Randoming missing metric datapoints - Prometheus output plugin

Hi team,
I’m using telegraf to collect metrics at endpoint and these telegraf agents are configured to send to Central telegraf server. The Central telegraf server acts as proxy to consolidate all these endpoints metrics and expose it using prometheus output plugin. I notice that there are gaps in the datapoints and this gap sometimes goes upto 5min which leads to alerts.

My endpoint config
interval :10s
flush interval:10s

Central telegraf server(Using influxdb listener)
flush interval: 5s
buffer limit :200000
batch size: 100000
Prometheus Output Plugin:
expiration interval : 60s

Prometheus is configured to scrape the telegraf prometheus endpoint every 5s.

Correction :Prometheus is configured to scrape the telegraf prometheus endpoint every 10s with 5s timeout

Hello @Sathiyaprakash,
Can you share your telegeraf config?
Also can you set debug=true and share the logs at the times of these gaps?
Its unlikely that this is a telegraf error.
@jpowers do you have any recommendation for how to debug this?

When I enabled additional telegraf output to local influxdb , I do not see any missing datapoints in influxdb.
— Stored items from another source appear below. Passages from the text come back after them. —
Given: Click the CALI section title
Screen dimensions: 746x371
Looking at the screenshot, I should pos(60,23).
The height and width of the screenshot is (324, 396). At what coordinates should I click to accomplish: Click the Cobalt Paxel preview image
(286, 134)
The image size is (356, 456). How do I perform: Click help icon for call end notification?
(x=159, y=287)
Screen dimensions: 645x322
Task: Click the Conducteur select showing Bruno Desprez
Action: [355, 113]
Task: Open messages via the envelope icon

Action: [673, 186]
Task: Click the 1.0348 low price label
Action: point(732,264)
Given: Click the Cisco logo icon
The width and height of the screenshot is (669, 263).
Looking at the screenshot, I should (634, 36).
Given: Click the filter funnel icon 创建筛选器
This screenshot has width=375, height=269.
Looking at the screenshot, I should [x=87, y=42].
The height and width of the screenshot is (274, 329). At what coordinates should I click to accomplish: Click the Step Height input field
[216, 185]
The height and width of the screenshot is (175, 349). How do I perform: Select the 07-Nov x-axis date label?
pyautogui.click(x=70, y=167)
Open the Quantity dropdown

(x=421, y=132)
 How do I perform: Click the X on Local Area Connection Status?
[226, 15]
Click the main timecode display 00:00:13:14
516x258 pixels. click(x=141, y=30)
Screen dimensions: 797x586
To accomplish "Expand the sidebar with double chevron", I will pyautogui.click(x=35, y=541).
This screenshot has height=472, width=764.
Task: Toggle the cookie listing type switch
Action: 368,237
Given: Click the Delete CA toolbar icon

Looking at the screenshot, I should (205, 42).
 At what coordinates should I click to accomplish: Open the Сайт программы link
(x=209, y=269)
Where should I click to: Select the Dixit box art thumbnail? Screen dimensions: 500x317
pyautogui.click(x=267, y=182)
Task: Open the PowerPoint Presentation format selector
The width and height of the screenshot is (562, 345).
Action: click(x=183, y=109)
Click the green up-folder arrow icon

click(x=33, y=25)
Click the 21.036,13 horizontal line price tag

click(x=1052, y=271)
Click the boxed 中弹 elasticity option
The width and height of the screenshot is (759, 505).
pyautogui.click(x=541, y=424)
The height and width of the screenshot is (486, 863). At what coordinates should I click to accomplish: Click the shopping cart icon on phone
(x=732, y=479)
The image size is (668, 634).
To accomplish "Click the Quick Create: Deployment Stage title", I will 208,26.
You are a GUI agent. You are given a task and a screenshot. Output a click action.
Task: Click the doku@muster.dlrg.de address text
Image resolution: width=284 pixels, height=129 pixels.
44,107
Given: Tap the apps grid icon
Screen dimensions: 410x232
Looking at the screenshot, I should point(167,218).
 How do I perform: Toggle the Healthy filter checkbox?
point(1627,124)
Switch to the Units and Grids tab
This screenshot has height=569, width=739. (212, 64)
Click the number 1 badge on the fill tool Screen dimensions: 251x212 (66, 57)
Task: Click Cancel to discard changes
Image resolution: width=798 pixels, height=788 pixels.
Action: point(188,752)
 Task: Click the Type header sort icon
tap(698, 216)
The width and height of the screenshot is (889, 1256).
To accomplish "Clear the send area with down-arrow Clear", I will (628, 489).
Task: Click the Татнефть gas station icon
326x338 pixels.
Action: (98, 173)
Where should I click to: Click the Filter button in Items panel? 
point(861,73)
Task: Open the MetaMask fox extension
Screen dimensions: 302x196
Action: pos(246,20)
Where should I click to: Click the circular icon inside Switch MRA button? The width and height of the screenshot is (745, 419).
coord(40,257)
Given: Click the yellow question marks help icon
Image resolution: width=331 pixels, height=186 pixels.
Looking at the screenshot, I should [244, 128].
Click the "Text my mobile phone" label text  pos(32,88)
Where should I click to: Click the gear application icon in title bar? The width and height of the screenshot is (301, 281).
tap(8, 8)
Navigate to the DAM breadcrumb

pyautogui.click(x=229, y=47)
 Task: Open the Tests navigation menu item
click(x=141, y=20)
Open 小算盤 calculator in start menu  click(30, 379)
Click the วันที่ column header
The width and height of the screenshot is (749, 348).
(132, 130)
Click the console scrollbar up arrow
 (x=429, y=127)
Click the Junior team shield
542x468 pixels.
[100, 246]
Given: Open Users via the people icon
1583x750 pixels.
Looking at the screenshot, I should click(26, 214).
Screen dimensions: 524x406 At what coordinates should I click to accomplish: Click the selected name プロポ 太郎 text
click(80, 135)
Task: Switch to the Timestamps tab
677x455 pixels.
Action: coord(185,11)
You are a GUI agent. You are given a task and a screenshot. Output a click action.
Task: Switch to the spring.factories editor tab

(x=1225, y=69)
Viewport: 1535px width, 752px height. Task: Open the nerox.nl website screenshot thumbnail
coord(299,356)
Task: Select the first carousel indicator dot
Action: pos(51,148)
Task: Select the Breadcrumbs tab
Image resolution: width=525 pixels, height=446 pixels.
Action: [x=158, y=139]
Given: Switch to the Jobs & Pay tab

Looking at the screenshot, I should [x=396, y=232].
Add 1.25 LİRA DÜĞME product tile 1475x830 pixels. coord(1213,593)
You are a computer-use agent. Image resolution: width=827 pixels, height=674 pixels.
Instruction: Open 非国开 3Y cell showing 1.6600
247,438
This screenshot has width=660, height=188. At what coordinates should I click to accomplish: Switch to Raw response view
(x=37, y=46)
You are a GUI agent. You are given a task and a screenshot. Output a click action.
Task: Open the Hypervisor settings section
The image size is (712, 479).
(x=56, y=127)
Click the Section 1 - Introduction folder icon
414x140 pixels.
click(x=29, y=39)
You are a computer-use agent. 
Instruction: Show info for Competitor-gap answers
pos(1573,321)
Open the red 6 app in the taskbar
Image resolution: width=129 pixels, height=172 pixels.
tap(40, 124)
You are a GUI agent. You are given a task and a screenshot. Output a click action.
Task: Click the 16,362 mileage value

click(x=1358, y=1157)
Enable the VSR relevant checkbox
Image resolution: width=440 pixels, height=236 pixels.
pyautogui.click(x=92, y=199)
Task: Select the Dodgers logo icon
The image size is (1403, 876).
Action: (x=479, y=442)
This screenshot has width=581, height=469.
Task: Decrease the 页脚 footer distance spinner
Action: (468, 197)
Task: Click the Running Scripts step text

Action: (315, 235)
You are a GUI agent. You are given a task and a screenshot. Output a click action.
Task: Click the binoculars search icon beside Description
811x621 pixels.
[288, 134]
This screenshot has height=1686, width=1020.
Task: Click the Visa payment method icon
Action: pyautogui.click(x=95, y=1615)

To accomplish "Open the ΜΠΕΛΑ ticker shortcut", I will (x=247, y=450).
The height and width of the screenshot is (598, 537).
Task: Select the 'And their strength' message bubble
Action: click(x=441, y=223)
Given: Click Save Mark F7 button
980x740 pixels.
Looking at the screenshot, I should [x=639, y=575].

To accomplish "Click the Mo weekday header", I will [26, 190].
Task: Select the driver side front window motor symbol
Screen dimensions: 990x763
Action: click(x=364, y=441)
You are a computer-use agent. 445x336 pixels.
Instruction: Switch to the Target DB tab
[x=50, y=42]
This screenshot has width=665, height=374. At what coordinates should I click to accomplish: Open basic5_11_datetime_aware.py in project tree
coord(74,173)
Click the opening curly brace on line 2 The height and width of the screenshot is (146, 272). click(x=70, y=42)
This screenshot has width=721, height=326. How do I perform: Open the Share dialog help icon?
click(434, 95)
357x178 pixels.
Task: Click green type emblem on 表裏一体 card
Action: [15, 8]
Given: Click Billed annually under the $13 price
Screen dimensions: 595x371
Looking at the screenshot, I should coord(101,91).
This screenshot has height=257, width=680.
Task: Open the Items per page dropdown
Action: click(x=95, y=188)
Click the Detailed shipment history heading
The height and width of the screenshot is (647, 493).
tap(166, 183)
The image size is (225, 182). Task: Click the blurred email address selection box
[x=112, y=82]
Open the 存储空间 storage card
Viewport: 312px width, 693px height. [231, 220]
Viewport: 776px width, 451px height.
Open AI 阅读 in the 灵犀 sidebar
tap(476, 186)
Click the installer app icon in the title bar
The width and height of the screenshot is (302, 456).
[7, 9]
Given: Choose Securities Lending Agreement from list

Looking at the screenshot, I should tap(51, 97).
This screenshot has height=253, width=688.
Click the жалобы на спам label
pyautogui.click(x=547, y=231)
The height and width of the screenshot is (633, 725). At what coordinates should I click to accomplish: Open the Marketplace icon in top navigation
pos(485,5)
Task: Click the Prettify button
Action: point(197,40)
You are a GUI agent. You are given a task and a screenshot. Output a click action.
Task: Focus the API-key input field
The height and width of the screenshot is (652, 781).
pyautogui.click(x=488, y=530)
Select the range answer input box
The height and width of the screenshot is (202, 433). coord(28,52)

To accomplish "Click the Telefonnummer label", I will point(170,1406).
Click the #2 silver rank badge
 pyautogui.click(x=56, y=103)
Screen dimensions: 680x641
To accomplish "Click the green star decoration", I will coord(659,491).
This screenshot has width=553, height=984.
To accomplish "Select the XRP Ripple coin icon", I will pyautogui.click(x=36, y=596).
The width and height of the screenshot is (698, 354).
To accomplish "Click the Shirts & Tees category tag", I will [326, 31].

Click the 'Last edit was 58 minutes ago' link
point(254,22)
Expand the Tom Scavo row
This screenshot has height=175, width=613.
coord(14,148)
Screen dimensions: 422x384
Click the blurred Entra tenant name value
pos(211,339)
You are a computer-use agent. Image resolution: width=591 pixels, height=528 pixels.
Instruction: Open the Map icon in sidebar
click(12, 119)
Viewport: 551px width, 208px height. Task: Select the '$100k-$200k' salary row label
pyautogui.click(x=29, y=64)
I suspect its something related to prometheus output plugin.

@Sathiyaprakash,

When you say you are missing metrics, can you provide an example of the metric?

It sounds like you set up on the collection nodes is:

Unknown input -> influxdb (?)

What inputs are you using, and can you confirm your output?

And on the central telegraf is:

influxdb_listener -> prometheus_client

Also what version of telegraf are you using?

Issue: The metric is not completely missed but I see gaps in the datapoints . The gaps sometimes exceeds 3-5 min.

Sample metric that has missing data points is disk_used_percent. Also its not the same metrics all the time as its just random.

Endpoints:

Endpoints inputs: Metrics collected include cpu,memory , systemd , disk etc.
Endpoints output : Endpoints are configured to send to Central telegraf influxdb listerner

Central Telegraf Server and version:

Central Telegraf has 2 output configured:

  1. Prometheus output(primary)
  2. Influxdb ( created for troubleshooting this issue)

Telegraf Version in central telegraf server: Telegraf 1.28.5

Please try v1.30 or newer. There was a fix that went in around data not expiring fix(outputs.prometheus_client): Ensure v1 collector data expires promptly by powersj · Pull Request #14232 · influxdata/telegraf · GitHub

If upgrading does not help with the issue, then my next suggestion will be to add [[outputs.file]] to your config. This will print the metrics to stdout by default. It would be good to then run and reproduce the issue. When you see something missing, then go look at the metrics in stdout and see when the last time was that the metric was received.

Including those logs would be extremely helpful in further triage.

@jpowers , I will plan for the telegraf upgrade. Meanwhile the issue re-occurred. There were no data for disk_used_percent for 18-20 min . There no errors in the telegraf logs which is in debug mode.
Also wanted to understand what is the effect of expiration_interval and export_timestamp.

[[outputs.prometheus_client]]

required

listen = “:9990”
path = “/metrics”
metric_version = 2
expiration_interval = “60s”
#export_timestamp = true

I could see datapoints in influxdb during the period for which it was missing in prometheus. Does expiration_interval and export_timestamp plays any role in missing metrics.

export_timestamp

Adds the timestamp to the protmethus metric or not.

expiration_interval

Determines the longest a metric will exist.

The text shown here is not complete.